**** TEXTE DONNÉ ****

Je ne veux plus entendre parler du chauffeur. Je vois bien, quand je croise son regard dans le rétroviseur, qu’il me juge. Il me demande « Où allons-nous, madame ? » et quand je réponds « Chez le coiffeur », je vois bien qu’il crève d’envie de me faire une remarque désobligeante sur ma mise en plis. L’autre jour, j’étais au téléphone avec une de mes amies, et il n’en a pas raté une miette. Il faisait mine de s’intéresser à la route, mais je ne suis pas dupe. J’ai baissé la vitre de séparation, mais il écoutait toujours, j’en suis sûre. Je jurerais même avoir entendu un petit ricanement quand j’ai passé ma commande chez la couturière et qu’elle m’a fait répéter trois fois mon tour de poitrine, pour les mesures. Ce n’est pas ce qu’il dit, il sait tenir sa langue, mais c’est la façon dont son regard s’attarde une seconde de trop sur mon décolleté, c’est la manière dont il m’a fait attendre une bonne demi-minute avant de venir m’accueillir avec un parapluie l’autre jour. Je n’ai jamais totalement récupéré ma permanente ! Et il prend de plus en plus d’assurance. Vendredi dernier, quand je suis revenue de chez Ladurée avec une boîte de 24 macarons, il a osé me demander si j’attendais du monde. Je me sens de plus en plus mal à l’aise en sa présence. Je vérifie toujours deux fois que ma tenue est bien assortie, que mon mascara ne coule pas, que mon tailleur n’est pas trop moulant, mais quand même suffisamment, que mes cheveux tiennent parfaitement en place et surtout que je n’ai pas de morceau de salade coincée entre les dents. Ça, je ne le supporterai pas.

****

CONSIGNE
D'après le texte sur le chauffeur, combien de macarons y avait-il dans la boîte rapportée de chez Ladurée ?

**** INFORMATIONS FOURNIES ****

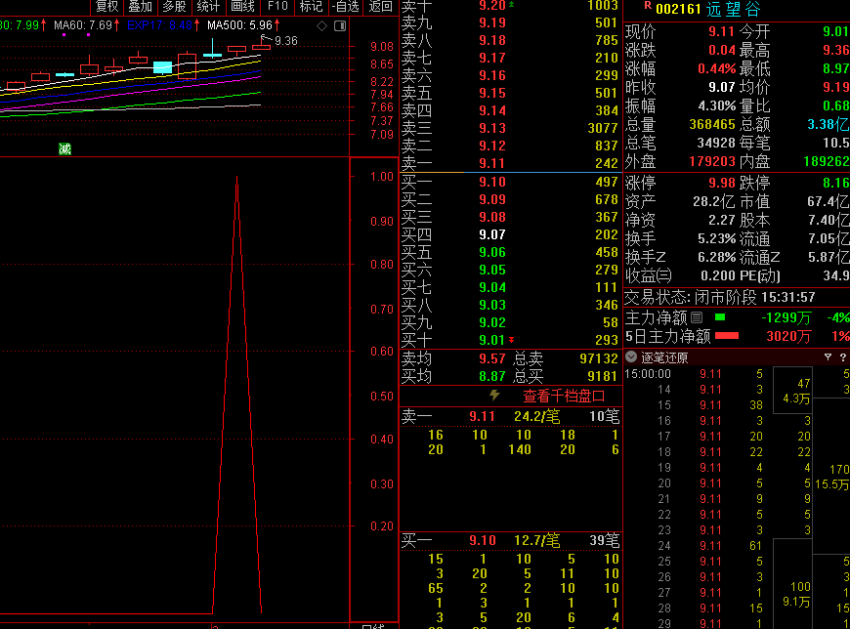Open the 复权 adjustment menu
This screenshot has width=850, height=629.
106,7

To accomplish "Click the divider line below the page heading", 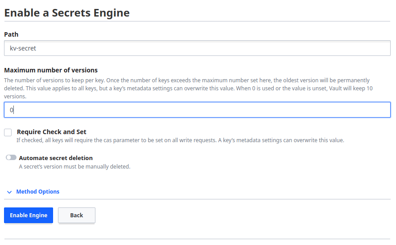I will (x=197, y=21).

****

RÉPONSE
24 macarons.